An altered expression of miR‐376a‐3p and miR‐20a‐5p in peripheral blood exosomes regulates the autophagy and inflammatory systemic substrates, and relates to the smoking habit and age in Crohn's disease

Abstract

AbstractmiRNAs are short single‐stranded noncoding RNAs that participate as epigenetic regulators in inflammatory bowel disease. Most miRNAs detectable in serum are concentrated in exosomes, with relevant cargo for immunobiological processes. We set to evaluate the exosomes miRNAs content in the serum of patients with Crohn's disease (CD) and run a prospective observational study on CD patients on biological monotherapy and healthy controls. miRNA cargo was evaluated in peripheral blood‐derived exosomes.
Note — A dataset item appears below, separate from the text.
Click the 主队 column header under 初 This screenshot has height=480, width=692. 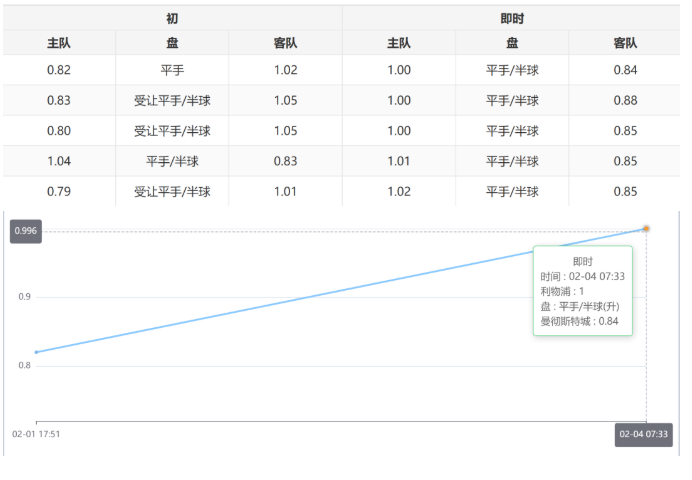pos(59,43)
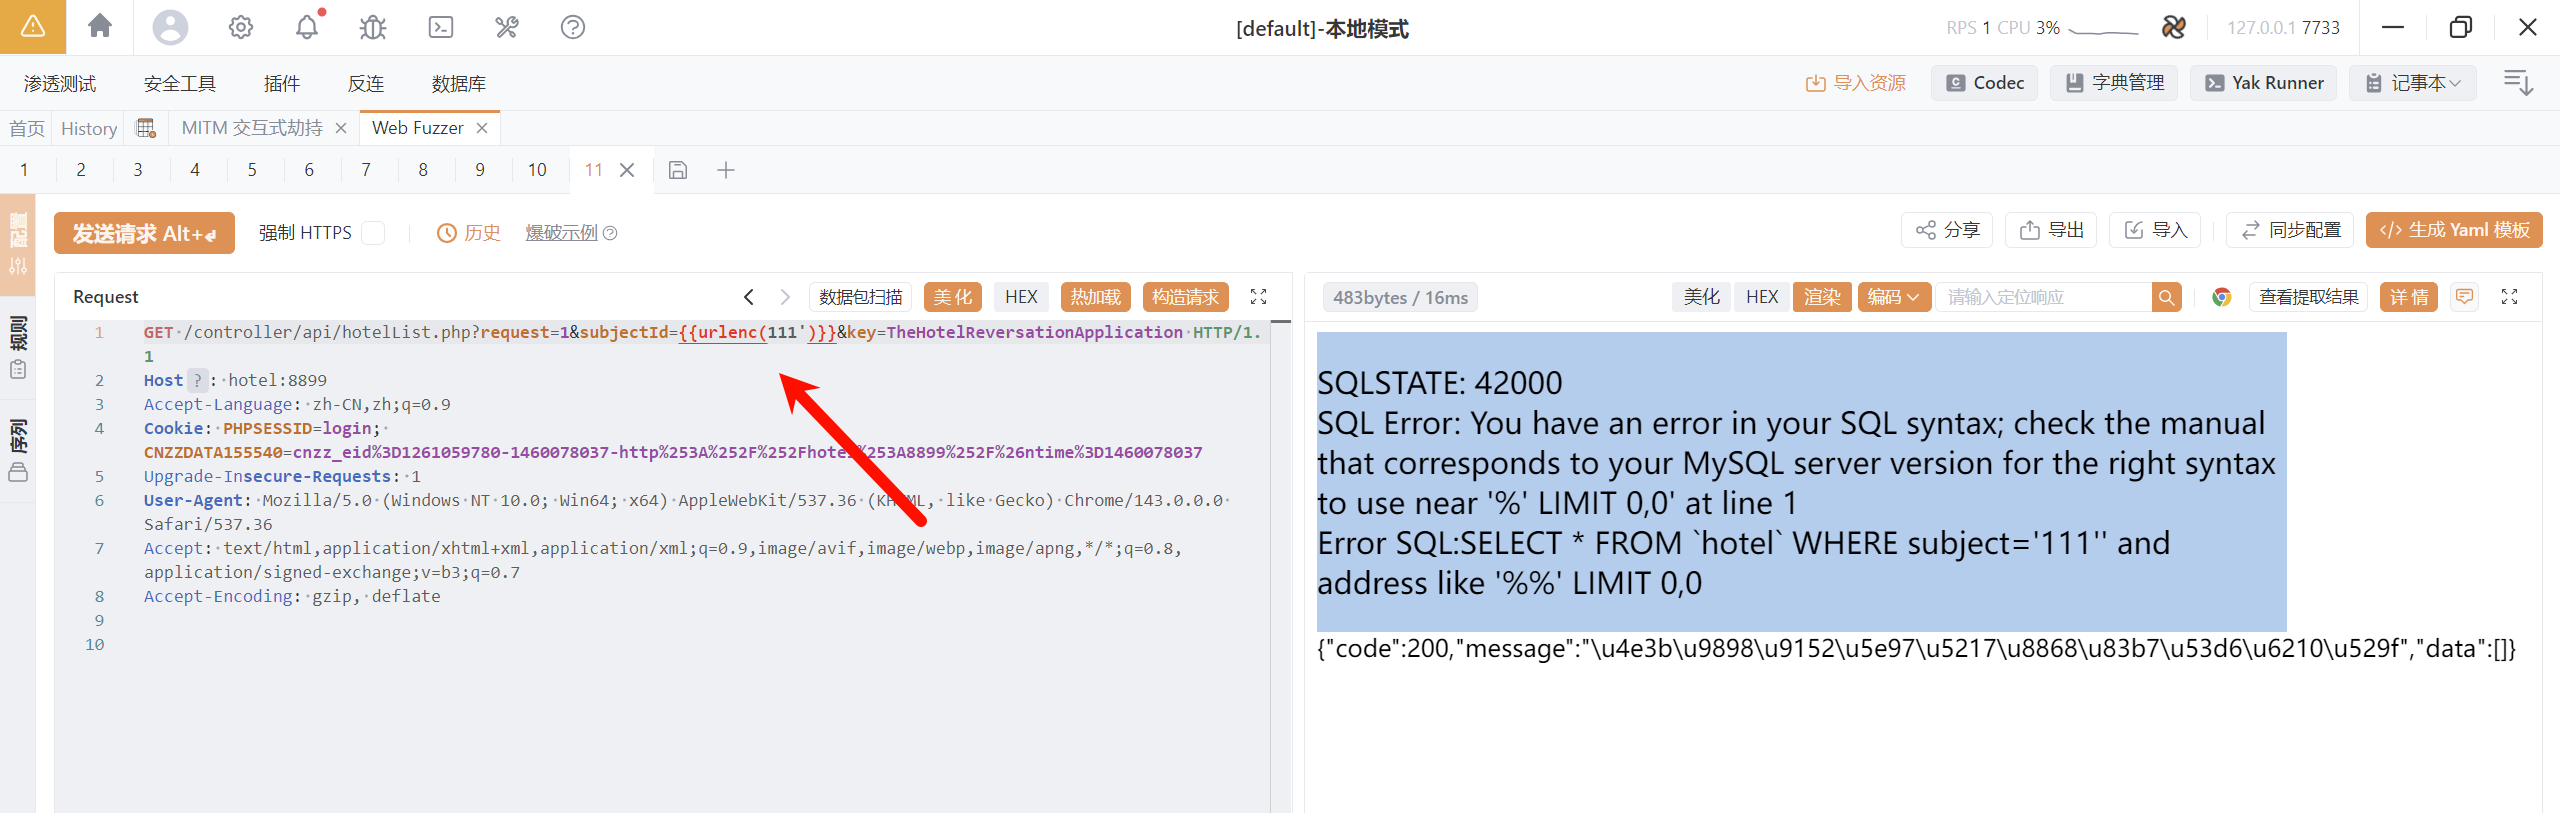Click the 请输入定位响应 search field
Image resolution: width=2560 pixels, height=813 pixels.
pyautogui.click(x=2043, y=297)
Serum autophagy and inflammatory substrates were measured. Patients were followed for 6 months. Patients (n = 28) showed an overexpression of miR‐376a‐3p and a downregulation of miR‐20a‐5p compared to controls (n = 10), without significant differences between patients according to biologics. Serum autophagy substrates ATG4C (r = .57; p = .001) and ACRV1C (r = .66; p = .001) inversely correlated with miR‐376a‐3p expression, whereas IGF1R correlated with miR‐20a‐5p expression (r = .42; p = .02). Th1‐related cytokines correlated with miR‐376a‐3p expression, whereas the Th17‐associated cytokines inversely correlated with miR‐20a‐5p expression. Smoking (β = −2.301 CI 95% −3.790/−0.811, p = .004) remained as independent factor related to the overexpression of miR‐376a‐3p, whereas diagnosis before 16 years of age (β = 2.044 CI 95% 0.934/3.154, p = .001) and a younger age of patients (β = −.720 CI 95% −0.108/−0.035, p = .001) were related to decreased miR‐20a‐5p expression. Seven patients (25%) had a flare in the 6‐month follow‐up. Patients with overexpression of miR‐376a‐3p at the baseline showed an increased risk of flare during this period (OR 0.475 [0.237–0.950], p = .035). Finally, a comparative miRNA signature between biologic monotherapies was also explored. Targeting miR‐376a‐3p and miR‐20a‐5p epigenetic regulators may yield homeostatic effects on relevant biological processes related to disease progression in CD patients.